Selection>
##########
Gulshan Yadav e20e5cb11f docs(phase12): add metering service milestone

Complete Phase 12 Economics & Billing planning with detailed metering service design:
- UsageCollector for real-time metric capture from all compute nodes
- UsageAggregator for time-windowed billing aggregation
- QuotaManager for usage limits and rate limiting
- UsageAnalytics for cost optimization insights
- Comprehensive data flow and implementation plan

2026-01-19 03:01:39 +05:30

10 KiB

Raw Blame History

Milestone 2: Metering Service

Track and aggregate resource usage across all Synor L2 services for accurate billing

Overview

The Metering Service captures real-time resource consumption across Synor Compute's heterogeneous infrastructure (CPU, GPU, TPU, NPU, LPU, FPGA, WebGPU, WASM). It provides high-fidelity usage data for billing, analytics, and cost optimization.

Components

1. UsageCollector

Purpose: Capture granular usage metrics from compute nodes and services.

Metrics Tracked:

Compute Time: CPU/GPU/TPU/NPU/LPU/FPGA/WebGPU/WASM seconds
Memory: Peak and average RAM/VRAM usage (GB·hours)
Storage: Read/write IOPS, bandwidth (GB transferred)
Network: Ingress/egress bandwidth (GB)
Tensor Operations: FLOPS (floating-point operations per second)
Model Inference: Requests, tokens processed, latency percentiles

Implementation:

pub struct UsageCollector {
    metrics_buffer: RingBuffer<UsageMetric>,
    flush_interval: Duration,
    redis_client: RedisClient,
}

pub struct UsageMetric {
    pub timestamp: i64,
    pub user_id: String,
    pub resource_type: ResourceType, // CPU, GPU, TPU, etc.
    pub operation: Operation,        // TensorOp, MatMul, Inference, etc.
    pub quantity: f64,               // Compute seconds, FLOPS, tokens, etc.
    pub metadata: HashMap<String, String>,
}

pub enum ResourceType {
    CpuCompute,
    GpuCompute(GpuType),  // CUDA, ROCm, Metal, WebGPU
    TpuCompute,
    NpuCompute,
    LpuCompute,
    FpgaCompute,
    WasmCompute,
    Memory,
    Storage,
    Network,
}

impl UsageCollector {
    pub async fn record(&mut self, metric: UsageMetric) -> Result<()> {
        self.metrics_buffer.push(metric);

        if self.should_flush() {
            self.flush_to_redis().await?;
        }

        Ok(())
    }

    async fn flush_to_redis(&mut self) -> Result<()> {
        let batch = self.metrics_buffer.drain();

        for metric in batch {
            let key = format!("usage:{}:{}", metric.user_id, metric.timestamp);
            self.redis_client.zadd(key, metric.timestamp, &metric).await?;
        }

        Ok(())
    }
}

2. UsageAggregator

Purpose: Aggregate raw metrics into billable line items.

Aggregation Windows:

Real-time: 1-minute windows for live dashboards
Hourly: For usage alerts and rate limiting
Daily: For invoice generation
Monthly: For billing cycles

Implementation:

pub struct UsageAggregator {
    window_size: Duration,
    pricing_oracle: Arc<PricingOracle>,
}

pub struct AggregatedUsage {
    pub user_id: String,
    pub period_start: i64,
    pub period_end: i64,
    pub resource_usage: HashMap<ResourceType, ResourceUsage>,
    pub total_cost_usd: f64,
    pub total_cost_synor: f64,
}

pub struct ResourceUsage {
    pub quantity: f64,
    pub unit: String,          // "compute-seconds", "GB", "TFLOPS", etc.
##########
Exercises>
1. Do these statements agree with the metering service document above? Answer yes or no for each, and quote the words of the document that decide it. (a) Hourly aggregation is used for invoice generation. (b) Memory usage is measured in GB·hours. (c) The real-time aggregation window is five minutes long.
2. Retype the metering service document from "The Metering Service" to "Ingress/egress bandwidth (GB)".

Provided data>
##########
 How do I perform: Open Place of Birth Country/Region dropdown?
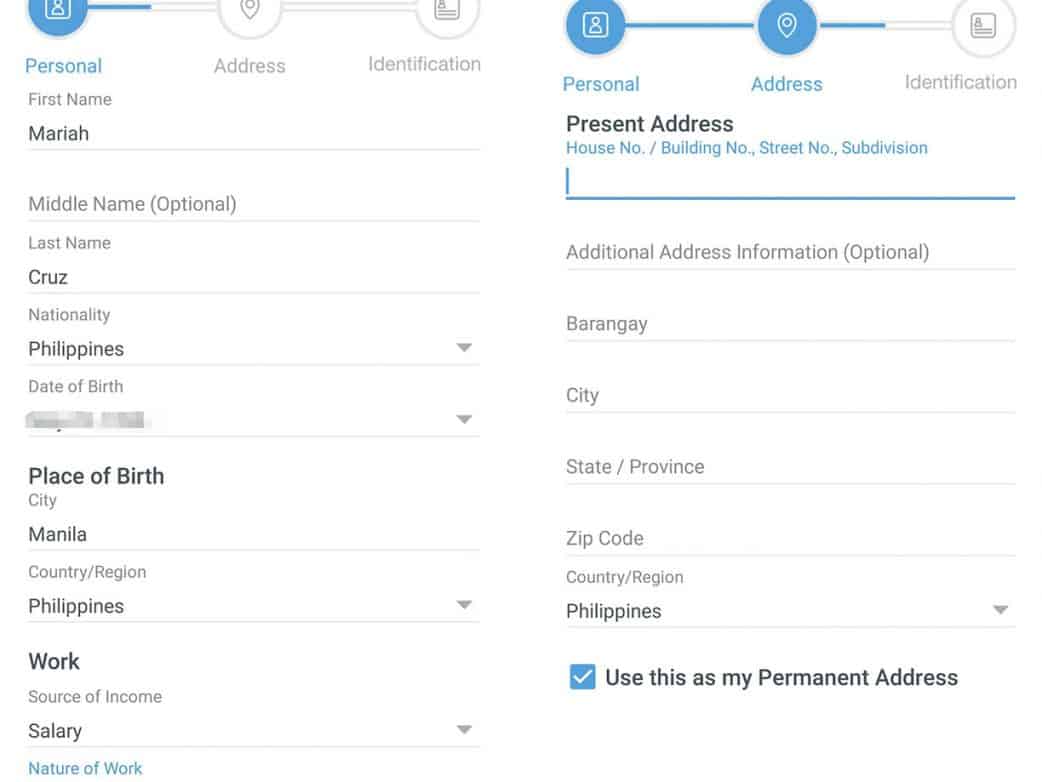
##########
Responses by task>
1.
(a) No: "Daily: For invoice generation"
(b) Yes: "Peak and average RAM/VRAM usage (GB·hours)"
(c) No: "Real-time: 1-minute windows for live dashboards"

2.
The Metering Service captures real-time resource consumption across Synor Compute's heterogeneous infrastructure (CPU, GPU, TPU, NPU, LPU, FPGA, WebGPU, WASM). It provides high-fidelity usage data for billing, analytics, and cost optimization.

Components

1. UsageCollector

Purpose: Capture granular usage metrics from compute nodes and services.

Metrics Tracked:

Compute Time: CPU/GPU/TPU/NPU/LPU/FPGA/WebGPU/WASM seconds
Memory: Peak and average RAM/VRAM usage (GB·hours)
Storage: Read/write IOPS, bandwidth (GB transferred)
Network: Ingress/egress bandwidth (GB)